15 June, 2009

Beginning Treatment

flowerI went for my first appointment today. I saw Dr. Weiss, who explained things in terms of crime-scenes and neighborhoods and light-houses emitting stay-away signals. My favorite was her description of my “unforgiving, grudge-holding nerves,” determined to exact revenge. The way I deal with them is up to me, she told me, whether I choose to ignore it, minimize it, dwell on it. Which is not that different from the way we deal with any other sort of trauma or pain. These were the words that came to mind as they prepared me for the coming weeks.

The Planning Stage

A red line
gives me two halves I can see
reflected in the overhead.
A machine that knows me in indecipherable code
accepts me into its heart.
I fling up my arms and become motionless.

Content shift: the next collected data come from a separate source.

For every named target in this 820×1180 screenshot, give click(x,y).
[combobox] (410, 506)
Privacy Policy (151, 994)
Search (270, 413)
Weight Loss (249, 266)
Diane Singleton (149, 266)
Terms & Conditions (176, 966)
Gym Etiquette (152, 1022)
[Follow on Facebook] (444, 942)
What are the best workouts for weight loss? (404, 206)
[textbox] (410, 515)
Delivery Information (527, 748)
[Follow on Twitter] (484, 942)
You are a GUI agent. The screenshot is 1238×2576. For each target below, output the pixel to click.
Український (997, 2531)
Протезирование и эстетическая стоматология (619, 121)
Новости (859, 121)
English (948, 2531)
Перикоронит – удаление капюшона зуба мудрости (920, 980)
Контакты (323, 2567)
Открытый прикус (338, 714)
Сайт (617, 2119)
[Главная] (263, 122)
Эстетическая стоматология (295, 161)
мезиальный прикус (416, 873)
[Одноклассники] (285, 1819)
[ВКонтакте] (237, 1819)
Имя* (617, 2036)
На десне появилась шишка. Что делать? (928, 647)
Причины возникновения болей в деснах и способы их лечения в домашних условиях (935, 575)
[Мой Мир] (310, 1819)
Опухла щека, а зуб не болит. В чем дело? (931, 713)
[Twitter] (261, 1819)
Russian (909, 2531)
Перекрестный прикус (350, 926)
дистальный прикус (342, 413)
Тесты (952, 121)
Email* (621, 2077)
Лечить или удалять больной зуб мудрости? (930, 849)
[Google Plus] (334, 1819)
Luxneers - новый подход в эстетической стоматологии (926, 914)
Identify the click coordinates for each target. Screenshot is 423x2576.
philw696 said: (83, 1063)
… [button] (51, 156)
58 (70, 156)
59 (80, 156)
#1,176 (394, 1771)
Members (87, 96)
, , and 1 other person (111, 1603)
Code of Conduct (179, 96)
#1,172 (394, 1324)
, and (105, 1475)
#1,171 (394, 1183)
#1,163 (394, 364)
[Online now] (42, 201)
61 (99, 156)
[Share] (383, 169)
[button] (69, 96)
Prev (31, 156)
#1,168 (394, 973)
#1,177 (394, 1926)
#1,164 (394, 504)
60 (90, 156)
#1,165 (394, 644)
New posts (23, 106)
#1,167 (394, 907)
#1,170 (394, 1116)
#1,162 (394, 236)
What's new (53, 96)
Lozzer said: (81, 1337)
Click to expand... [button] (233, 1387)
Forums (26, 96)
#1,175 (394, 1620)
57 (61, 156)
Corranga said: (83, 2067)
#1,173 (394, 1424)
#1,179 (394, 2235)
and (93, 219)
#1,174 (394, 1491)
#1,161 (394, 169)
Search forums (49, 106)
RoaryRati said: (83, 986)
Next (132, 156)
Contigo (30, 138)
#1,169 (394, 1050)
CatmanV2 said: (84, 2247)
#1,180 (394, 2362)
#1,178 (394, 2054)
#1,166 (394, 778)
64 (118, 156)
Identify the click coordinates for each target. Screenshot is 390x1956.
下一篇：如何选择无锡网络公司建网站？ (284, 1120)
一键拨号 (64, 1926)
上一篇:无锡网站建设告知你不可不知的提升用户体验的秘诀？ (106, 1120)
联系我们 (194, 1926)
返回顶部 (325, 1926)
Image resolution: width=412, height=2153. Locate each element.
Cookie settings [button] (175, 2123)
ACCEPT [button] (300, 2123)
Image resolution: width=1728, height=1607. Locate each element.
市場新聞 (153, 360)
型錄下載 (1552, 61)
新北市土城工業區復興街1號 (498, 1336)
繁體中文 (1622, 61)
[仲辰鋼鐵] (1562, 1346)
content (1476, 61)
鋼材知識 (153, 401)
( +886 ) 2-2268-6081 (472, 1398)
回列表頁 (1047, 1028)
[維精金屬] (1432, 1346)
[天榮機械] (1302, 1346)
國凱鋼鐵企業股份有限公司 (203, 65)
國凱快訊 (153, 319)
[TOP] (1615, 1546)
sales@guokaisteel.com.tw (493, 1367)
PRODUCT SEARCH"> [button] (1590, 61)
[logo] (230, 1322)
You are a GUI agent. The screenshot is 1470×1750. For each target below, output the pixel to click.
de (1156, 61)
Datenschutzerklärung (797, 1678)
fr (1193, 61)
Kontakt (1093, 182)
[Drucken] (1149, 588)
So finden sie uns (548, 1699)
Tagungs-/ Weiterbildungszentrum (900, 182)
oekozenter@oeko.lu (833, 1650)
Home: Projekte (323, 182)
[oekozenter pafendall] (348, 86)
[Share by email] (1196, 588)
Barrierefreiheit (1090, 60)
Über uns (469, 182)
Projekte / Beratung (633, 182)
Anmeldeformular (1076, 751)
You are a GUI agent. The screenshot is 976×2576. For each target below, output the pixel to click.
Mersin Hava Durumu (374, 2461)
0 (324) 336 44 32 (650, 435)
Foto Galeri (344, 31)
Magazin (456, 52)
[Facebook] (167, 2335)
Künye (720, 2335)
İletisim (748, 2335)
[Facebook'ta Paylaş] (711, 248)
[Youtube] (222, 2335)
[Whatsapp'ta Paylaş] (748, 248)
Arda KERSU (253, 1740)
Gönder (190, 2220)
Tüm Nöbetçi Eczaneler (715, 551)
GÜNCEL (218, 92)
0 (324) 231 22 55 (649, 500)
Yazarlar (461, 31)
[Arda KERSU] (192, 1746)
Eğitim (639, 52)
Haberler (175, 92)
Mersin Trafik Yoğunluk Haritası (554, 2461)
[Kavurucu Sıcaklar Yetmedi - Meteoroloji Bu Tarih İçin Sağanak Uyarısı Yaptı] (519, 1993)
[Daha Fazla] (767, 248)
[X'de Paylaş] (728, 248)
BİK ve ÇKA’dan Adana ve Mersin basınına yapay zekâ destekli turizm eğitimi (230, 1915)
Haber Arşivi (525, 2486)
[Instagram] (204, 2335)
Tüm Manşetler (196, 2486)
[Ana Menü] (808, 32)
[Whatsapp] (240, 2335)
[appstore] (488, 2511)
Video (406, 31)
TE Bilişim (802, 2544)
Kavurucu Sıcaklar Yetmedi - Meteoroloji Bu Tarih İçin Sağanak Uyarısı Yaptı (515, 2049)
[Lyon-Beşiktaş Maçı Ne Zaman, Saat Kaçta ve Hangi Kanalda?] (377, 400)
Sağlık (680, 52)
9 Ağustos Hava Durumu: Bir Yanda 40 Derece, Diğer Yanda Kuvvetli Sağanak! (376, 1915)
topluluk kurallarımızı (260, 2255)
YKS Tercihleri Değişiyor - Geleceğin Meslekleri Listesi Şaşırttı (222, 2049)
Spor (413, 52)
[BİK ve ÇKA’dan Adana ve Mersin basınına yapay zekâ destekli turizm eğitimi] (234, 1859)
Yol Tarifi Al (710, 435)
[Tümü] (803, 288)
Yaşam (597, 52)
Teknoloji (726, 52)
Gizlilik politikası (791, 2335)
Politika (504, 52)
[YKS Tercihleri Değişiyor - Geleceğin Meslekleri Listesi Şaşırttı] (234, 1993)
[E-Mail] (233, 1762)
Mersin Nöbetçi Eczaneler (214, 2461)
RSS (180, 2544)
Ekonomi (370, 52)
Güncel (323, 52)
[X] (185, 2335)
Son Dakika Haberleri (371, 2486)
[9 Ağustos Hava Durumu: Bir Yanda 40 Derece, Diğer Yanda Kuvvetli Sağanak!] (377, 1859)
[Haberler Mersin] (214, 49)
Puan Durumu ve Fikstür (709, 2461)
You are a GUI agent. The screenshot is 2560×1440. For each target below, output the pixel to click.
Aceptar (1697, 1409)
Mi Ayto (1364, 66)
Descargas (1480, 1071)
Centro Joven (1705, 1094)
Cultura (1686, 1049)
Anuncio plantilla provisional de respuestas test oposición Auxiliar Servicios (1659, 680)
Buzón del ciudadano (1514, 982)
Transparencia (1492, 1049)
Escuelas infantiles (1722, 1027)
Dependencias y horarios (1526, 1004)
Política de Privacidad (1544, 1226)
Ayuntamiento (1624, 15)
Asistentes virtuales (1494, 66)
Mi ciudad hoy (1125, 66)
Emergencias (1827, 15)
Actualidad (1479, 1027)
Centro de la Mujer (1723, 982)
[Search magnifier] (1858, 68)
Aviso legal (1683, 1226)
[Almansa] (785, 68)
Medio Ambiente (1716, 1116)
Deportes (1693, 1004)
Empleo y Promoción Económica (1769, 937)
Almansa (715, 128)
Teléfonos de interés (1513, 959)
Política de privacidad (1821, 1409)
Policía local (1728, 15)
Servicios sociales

The mirror is just a mirror in which I am
my body.

The therapist is a man who says he loves this job.
This job of measurement and accuracy and tattooing landing strips into
naked, named skin.
I wince and try to think of it in terms of laugh lines.

Is it boring? I ask.
Am I still a woman? I don’t ask.
He lays a warm sheet over me, reveals, shrouds, reveals,
I feel his breath on my body.
I read his name-tag in the silence.

They validate my parking ticket;
this is the perq for having to walk through
uncertain doors.

Outside there is no rain.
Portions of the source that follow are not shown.